- Tokenization Techniques: Many people use the default BPE tokenizer for llama2 or other common tokenizers. But I think we could do a lot of experiments with different kinds of tokenizers, especially ones that are made to work well with certain types of data. The size of the vocabulary is a really important setting when you’re working with big language models. You could try using a much smaller vocabulary and tokenizer for a data set that only includes certain words, and then train a model on that. This might help us train smaller models that still work really well on smaller amounts of data. I’d love to read any research papers about this.
- Sampling Mechanisms: There’s a lot of discussion about models making things up, but not many people talk about how this could be connected to the way we pick the next word when generating text. Most of the time, we treat the model’s output like a set of probabilities, and we randomly pick the next word based on these probabilities. But this doesn’t always make sense, especially for sentences that should have a clear answer. For example, if the sentence starts with “The capital of Slovakia is”, random sampling might give you the wrong answer, even though the model knows that “Bratislava” is the most likely correct answer. This way of picking words randomly could lead to the model making things up. I wonder if we could create another model to help decide how to pick the next word, or if there are better ways to do this sampling.
- Softmax Alternatives in Neural Networks: I’ve worked on designing processors for neural networks, and I’ve found that the softmax function is tricky to implement in hardware. However, I’ve had good results using the log(exp(x)+1) function instead. It’s cheaper and easier to put into hardware and software. I’ve tried this with smaller GPT models, and the results looked just as good as when I used the softmax function.
On 2, the users intent is unclear with what you’ve given. Do they want the answer, or is it part of some other narrative? There’s a ton of valid continuations, like “located, larger, smaller, the, not” … How would different sampling be better than what’s currently available?
I’d add a few others to this list but I largely agree with the premise that we focus too much on attention. We lavish praise on the Transformer model but there is so much extra machinery that goes into it to make it work even a little bit, and now papers are coming out claiming ConvNets scale at the same learning rate, and the RetNet paper claims you can swap out attention altogether.
Obv. the issue is “emergence” (terrible term, but I mean non-linear training performance) and the sheer cost of testing permutations of LLM architecture at scale. To what extent has the ML community become the victim of sunk cost?
As another commenter has pointed out, 2 is an active area of research; it’s much easier to experiment with sampling in decoding because it generally involves a fixed model.
For your example, I believe nucleus sampling would solve that because the probability of the correct token should be very high (although i’ve only read cursory summaries, haven’t read the paper/implementation in depth)
What are the current areas of research with regards to tokenization?
But this doesn’t always make sense, especially for sentences that should have a clear answer.

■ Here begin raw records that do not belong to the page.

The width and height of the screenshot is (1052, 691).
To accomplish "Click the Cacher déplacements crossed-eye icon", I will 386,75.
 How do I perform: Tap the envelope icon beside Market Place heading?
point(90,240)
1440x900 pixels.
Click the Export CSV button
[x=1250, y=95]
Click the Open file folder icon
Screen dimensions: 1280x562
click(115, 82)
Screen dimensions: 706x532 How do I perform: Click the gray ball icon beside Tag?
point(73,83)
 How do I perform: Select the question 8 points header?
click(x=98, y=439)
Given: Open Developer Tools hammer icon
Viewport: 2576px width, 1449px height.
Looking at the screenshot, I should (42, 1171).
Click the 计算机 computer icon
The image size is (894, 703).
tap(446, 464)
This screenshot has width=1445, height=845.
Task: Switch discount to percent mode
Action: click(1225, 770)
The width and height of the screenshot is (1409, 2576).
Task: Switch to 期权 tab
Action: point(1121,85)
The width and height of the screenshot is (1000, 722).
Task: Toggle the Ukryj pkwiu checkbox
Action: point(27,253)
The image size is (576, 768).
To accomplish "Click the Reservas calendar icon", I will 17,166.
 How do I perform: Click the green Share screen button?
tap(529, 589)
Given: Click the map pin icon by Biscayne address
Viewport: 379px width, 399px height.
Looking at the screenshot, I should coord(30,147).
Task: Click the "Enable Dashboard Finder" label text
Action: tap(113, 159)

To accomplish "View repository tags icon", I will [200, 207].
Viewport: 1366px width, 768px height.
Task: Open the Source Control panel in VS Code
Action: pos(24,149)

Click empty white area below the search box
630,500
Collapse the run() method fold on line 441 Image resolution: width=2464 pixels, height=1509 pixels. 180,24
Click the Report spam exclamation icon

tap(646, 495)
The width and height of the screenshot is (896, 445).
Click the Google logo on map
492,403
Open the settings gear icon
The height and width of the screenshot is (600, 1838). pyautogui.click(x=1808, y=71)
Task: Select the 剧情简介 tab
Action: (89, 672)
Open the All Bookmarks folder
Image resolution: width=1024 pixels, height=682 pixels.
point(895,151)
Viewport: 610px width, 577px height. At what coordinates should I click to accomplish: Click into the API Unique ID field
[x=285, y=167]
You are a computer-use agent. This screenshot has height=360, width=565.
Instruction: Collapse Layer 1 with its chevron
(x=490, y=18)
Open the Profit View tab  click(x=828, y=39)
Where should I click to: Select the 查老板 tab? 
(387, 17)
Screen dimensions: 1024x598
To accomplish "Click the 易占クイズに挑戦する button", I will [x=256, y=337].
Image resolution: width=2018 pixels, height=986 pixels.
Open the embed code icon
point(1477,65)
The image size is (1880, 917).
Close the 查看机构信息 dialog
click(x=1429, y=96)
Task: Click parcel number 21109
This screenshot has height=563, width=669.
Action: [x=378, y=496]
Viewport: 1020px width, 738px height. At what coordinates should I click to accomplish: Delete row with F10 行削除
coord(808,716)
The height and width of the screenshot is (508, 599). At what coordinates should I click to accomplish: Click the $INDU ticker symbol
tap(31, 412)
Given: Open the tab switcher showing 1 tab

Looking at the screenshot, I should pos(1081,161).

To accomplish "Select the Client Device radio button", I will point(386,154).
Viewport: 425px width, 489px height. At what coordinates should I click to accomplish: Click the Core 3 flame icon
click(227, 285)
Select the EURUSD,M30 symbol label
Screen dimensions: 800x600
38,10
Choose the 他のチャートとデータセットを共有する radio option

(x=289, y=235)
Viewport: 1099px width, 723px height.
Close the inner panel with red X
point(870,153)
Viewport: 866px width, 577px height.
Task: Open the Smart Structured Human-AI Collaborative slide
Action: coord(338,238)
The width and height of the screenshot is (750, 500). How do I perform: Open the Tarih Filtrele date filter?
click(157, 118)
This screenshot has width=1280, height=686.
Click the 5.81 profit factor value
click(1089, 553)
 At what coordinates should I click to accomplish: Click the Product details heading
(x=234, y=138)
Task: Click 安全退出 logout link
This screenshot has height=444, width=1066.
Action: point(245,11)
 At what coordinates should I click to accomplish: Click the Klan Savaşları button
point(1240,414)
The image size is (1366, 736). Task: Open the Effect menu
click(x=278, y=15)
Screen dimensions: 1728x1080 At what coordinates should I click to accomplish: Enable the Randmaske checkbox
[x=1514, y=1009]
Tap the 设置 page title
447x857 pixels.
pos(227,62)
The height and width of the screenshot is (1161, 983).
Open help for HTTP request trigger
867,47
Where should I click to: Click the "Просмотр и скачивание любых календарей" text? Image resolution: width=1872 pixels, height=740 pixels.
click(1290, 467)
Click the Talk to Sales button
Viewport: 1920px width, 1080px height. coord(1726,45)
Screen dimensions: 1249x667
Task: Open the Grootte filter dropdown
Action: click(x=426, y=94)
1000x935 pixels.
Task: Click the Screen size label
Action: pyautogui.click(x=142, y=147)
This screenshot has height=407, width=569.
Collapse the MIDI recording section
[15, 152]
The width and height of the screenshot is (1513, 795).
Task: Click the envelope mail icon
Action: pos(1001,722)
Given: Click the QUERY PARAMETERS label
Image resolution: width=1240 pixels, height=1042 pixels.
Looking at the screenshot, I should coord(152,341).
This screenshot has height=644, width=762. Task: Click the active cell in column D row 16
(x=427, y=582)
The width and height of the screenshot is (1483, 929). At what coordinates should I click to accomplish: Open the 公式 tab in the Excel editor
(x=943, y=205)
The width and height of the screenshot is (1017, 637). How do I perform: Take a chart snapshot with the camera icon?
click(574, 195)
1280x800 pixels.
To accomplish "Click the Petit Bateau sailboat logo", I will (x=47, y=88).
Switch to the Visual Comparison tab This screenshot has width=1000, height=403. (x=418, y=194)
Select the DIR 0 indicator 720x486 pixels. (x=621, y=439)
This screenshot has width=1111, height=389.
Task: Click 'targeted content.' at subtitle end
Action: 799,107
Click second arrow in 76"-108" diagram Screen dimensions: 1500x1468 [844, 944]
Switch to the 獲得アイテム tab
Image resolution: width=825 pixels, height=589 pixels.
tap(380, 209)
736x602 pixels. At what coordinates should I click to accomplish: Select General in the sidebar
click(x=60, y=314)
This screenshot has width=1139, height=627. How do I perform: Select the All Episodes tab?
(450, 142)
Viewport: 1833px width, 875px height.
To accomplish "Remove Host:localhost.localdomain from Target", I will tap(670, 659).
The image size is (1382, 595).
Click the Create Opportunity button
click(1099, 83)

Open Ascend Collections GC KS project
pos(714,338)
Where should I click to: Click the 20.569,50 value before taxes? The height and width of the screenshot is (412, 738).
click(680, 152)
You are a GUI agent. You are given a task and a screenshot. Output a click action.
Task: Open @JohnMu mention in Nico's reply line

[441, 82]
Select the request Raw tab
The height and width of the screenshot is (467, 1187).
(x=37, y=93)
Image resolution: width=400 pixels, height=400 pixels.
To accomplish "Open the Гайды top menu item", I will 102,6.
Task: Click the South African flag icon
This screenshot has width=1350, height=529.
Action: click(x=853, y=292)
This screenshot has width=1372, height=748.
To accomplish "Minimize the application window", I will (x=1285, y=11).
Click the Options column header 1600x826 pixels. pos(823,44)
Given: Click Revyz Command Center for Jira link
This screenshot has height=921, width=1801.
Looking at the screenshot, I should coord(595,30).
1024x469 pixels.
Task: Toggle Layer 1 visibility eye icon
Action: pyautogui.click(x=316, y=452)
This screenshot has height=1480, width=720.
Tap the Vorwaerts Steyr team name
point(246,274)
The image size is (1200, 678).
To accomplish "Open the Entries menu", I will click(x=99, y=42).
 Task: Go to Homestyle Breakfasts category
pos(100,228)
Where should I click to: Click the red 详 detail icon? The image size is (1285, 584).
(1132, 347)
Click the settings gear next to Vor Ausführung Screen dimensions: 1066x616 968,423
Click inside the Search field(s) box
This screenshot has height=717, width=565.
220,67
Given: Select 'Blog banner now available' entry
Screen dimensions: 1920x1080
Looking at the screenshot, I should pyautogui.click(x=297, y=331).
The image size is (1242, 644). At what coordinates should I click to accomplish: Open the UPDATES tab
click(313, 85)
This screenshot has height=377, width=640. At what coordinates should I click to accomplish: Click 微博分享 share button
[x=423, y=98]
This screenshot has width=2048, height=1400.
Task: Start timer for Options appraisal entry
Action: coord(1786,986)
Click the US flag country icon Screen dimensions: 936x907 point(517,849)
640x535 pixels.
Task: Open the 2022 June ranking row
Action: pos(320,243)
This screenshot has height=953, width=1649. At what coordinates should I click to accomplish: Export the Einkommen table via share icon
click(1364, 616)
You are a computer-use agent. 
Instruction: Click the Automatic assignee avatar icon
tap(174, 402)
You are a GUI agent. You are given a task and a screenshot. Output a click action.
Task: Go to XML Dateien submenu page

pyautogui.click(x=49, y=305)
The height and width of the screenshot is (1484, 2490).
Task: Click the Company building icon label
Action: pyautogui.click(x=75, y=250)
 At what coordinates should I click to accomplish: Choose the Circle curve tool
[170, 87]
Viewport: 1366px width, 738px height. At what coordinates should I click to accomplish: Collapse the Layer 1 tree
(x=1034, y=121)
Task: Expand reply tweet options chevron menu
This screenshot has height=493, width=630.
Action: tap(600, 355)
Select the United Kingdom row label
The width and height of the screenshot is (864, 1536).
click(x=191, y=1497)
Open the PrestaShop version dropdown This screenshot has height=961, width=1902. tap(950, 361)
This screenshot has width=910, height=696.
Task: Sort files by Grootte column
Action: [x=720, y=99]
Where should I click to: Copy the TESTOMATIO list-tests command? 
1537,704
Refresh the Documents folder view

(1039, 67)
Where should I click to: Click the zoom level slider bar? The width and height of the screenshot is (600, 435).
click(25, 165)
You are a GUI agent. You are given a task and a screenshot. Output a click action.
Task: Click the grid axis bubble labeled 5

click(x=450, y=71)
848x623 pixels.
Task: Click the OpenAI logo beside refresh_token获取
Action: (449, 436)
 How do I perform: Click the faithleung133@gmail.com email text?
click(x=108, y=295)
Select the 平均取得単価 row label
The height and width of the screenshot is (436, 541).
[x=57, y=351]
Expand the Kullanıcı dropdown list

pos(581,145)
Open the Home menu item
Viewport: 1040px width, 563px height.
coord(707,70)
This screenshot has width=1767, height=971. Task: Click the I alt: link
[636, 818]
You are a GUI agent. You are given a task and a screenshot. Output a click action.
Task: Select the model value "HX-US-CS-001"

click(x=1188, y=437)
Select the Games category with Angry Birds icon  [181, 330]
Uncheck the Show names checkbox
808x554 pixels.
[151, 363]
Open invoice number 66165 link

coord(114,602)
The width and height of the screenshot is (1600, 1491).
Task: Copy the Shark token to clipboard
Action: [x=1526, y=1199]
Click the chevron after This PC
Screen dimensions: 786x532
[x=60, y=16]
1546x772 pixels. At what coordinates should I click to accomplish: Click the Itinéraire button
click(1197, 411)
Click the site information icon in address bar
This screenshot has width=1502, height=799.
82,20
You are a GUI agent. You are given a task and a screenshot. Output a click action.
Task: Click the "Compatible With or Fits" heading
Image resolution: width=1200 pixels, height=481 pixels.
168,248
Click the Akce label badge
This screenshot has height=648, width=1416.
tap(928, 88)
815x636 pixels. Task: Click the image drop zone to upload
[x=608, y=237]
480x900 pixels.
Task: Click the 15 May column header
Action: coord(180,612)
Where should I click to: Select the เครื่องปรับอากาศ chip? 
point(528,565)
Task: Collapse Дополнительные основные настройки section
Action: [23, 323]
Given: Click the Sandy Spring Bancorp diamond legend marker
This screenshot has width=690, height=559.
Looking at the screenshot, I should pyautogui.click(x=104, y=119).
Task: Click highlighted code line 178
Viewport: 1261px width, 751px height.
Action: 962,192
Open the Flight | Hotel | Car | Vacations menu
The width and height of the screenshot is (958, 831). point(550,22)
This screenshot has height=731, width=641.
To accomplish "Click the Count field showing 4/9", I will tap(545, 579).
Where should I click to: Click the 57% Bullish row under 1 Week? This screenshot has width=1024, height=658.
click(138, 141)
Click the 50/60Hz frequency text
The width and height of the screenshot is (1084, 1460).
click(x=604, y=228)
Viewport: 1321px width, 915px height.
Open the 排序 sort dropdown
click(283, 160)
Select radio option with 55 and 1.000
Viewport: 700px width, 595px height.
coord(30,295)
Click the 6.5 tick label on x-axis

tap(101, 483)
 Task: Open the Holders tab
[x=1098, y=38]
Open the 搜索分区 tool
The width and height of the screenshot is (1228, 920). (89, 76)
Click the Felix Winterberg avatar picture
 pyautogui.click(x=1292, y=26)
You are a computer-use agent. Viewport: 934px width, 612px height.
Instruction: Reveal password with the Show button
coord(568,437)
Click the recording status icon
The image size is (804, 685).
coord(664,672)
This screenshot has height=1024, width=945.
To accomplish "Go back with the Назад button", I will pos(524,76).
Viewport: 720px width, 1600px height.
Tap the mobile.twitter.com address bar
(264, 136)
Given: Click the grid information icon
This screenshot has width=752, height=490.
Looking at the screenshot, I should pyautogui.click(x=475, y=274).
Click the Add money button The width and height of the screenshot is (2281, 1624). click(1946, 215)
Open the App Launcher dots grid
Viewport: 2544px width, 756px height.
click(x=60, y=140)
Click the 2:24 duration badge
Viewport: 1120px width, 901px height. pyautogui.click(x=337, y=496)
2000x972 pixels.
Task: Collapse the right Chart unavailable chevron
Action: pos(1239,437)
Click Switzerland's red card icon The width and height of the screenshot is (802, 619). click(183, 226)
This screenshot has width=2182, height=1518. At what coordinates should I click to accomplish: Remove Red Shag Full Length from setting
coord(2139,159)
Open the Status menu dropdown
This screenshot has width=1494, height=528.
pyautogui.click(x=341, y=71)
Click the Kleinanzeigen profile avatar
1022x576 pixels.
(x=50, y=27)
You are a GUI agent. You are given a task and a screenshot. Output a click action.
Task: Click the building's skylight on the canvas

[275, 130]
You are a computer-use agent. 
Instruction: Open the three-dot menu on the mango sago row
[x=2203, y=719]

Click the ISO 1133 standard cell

For example, if the sentence starts with “The capital of Slovakia is”
A city? An interesting place? A place with amazing restaurants and culture? Language is extremely flexible and modular.
To 1: I remember a recent paper saying they got better results without tokenisation, at least in one area. Don’t have the link right now though.
Could someone explain how/why the log(exp(x)+1) works?
On 2 totally agree!
On 3 how is log(exp(x)+1) an alternative to softmax? The outputs are not class probabilities. But I agree in general. I have many many many problems with the use of Softmax and hope there is a better alternative.